How the output changes

A change in the starting date changes the deadline immediately. A change in the applicable limitations period changes it even more.

Input changeEffect on deadline
Trigger date moved earlierDeadline moves earlier
Trigger date moved laterDeadline moves later
Tolling period addedDeadline may extend
Incorrect jurisdiction selectedWrong statute period may be used
Filing date enteredTool shows whether the date is timely or late

Because Ohio’s supplied default period is only 6 months, even a small date-entry error can change the result. Verify the trigger date before relying on the output.

Key exceptions

The provided Ohio data does not identify a claim-type-specific wrongful death exception, so the default 6-month period is the baseline rule for this page. Even so, deadlines can still shift if a tolling rule, accrual issue, or procedural event affects the running of time.

Common timing issues that can change a deadline include:

  • tolling periods that pause the clock,
  • minority or incapacity issues that may affect when time runs,
  • discovery disputes over when the claim accrued,
  • claims against government entities that may involve additional notice or filing rules,
  • bankruptcy or automatic stay events that can interrupt enforcement timing.

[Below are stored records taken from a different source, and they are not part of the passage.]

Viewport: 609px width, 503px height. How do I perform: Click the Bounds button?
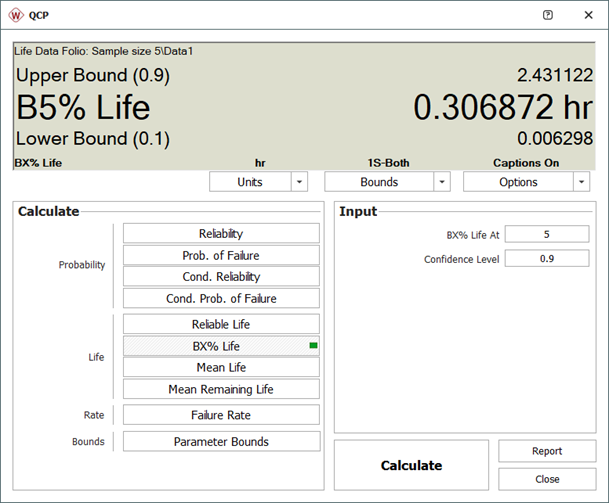pyautogui.click(x=379, y=182)
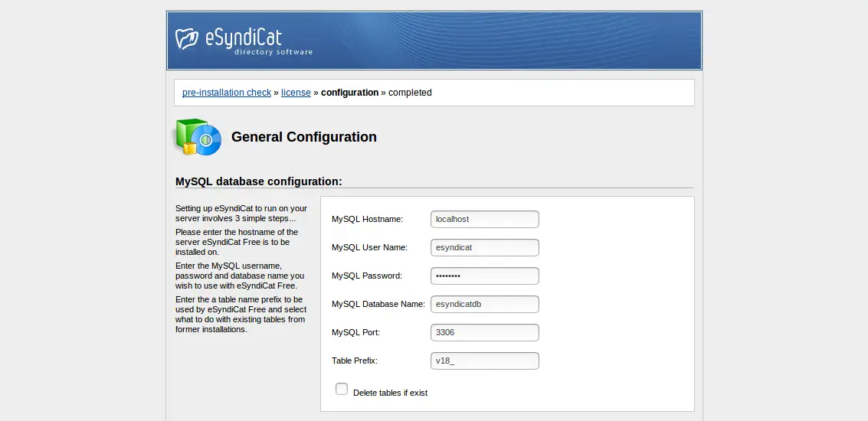The height and width of the screenshot is (421, 868).
Task: Open the pre-installation check step link
Action: tap(227, 93)
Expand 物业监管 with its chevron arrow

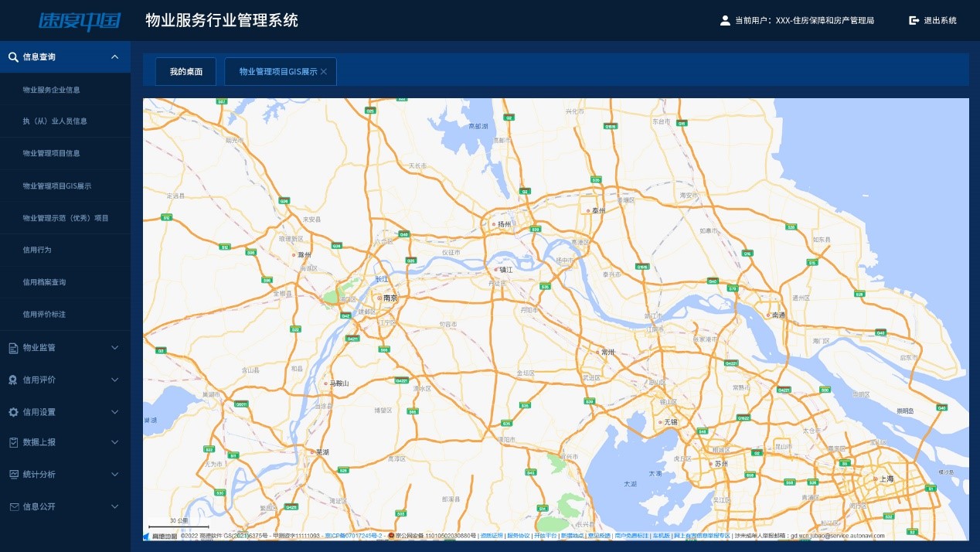pyautogui.click(x=115, y=348)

A practical checklist for reviewing exceptions:

Warning: A deadline calculation is only as good as the trigger date you enter. If the wrong date is used, the calculator can still produce a precise but incorrect result.

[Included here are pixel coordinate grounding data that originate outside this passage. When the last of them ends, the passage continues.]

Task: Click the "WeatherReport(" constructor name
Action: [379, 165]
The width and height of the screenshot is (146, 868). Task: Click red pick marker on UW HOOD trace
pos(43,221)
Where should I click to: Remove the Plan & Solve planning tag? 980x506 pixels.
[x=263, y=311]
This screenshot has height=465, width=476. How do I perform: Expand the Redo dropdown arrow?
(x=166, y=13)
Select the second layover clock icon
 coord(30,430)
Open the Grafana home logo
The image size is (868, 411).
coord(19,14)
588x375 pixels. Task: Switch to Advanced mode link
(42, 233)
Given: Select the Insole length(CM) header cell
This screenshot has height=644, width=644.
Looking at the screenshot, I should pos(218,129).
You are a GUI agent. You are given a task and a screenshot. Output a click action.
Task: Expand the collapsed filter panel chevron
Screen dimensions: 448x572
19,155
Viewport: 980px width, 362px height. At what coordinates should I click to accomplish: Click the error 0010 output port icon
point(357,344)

For reference work, the main goal is to separate the default deadline from any exception that could extend or shorten it. That is especially useful when a matter has multiple dates in the record and only one of them controls the clock.

Statute citation

The statute cited for the Ohio general limitations period is Ohio Rev. Code § 2901.13. The jurisdiction data supplied for this page gives that provision as the controlling general statute and sets the general period at 6 months.

Citation details

ItemCitation / value
StateOhio
CodeUS-OH
General statuteOhio Rev. Code § 2901.13
General limitations period6 months
Source document7-16-2015 authenticated PDF provided in jurisdiction data

How to use the citation in practice

When you are building a deadline record, cite the statute directly alongside the date you calculated. A clean note often includes:

  • the jurisdiction,
  • the statute number,
  • the trigger date,
  • the deadline date,
  • and any tolling basis you identified.

Example structure for a case note:

  • Ohio Rev. Code § 2901.13
  • Trigger date: [enter verified date]
  • Deadline: [enter calculated date]
  • Filing date: [enter verified date]
  • Timeliness result: timely / late

That format makes it easier to review the deadline later and easier to explain how the number was derived. It also reduces the chance that a date gets copied without the statute that supports it.

Use the calculator

DocketMath’s statute of limitations calculator turns a start date and jurisdiction into a deadline date, and for Ohio it applies the 6-month period supplied in the jurisdiction data. The tool is designed for quick deadline checks, not guesswork.

Start here: statute of limitations tool

What to enter

To get the most useful output, enter:

  • the correct jurisdiction: Ohio
  • the date that starts the limitations period
  • any known tolling dates or pause events
  • the filing date you want to compare against the deadline

What the calculator returns

The calculator can show:

  • the last day to file,
  • whether a proposed filing date is timely,
  • how changing the start date affects the result,
  • and whether added tolling changes the deadline.

Best practices for accurate results

Use this quick workflow:

  1. Confirm the governing jurisdiction is Ohio.
  2. Identify the legal trigger date from the facts.
  3. Enter any tolling facts that apply.
  4. Compare the deadline to the filing date.
  5. Save the output with the statute citation.

If the matter involves multiple dates, run the calculation more than once. That helps you see whether a date dispute could change the result. A deadline can look safe under one trigger date and expired under another.

Related reading

Sources and references

Start with the primary authority for Ohio and confirm the effective date before relying on any output. If the rule has been amended, update the inputs and rerun the calculation.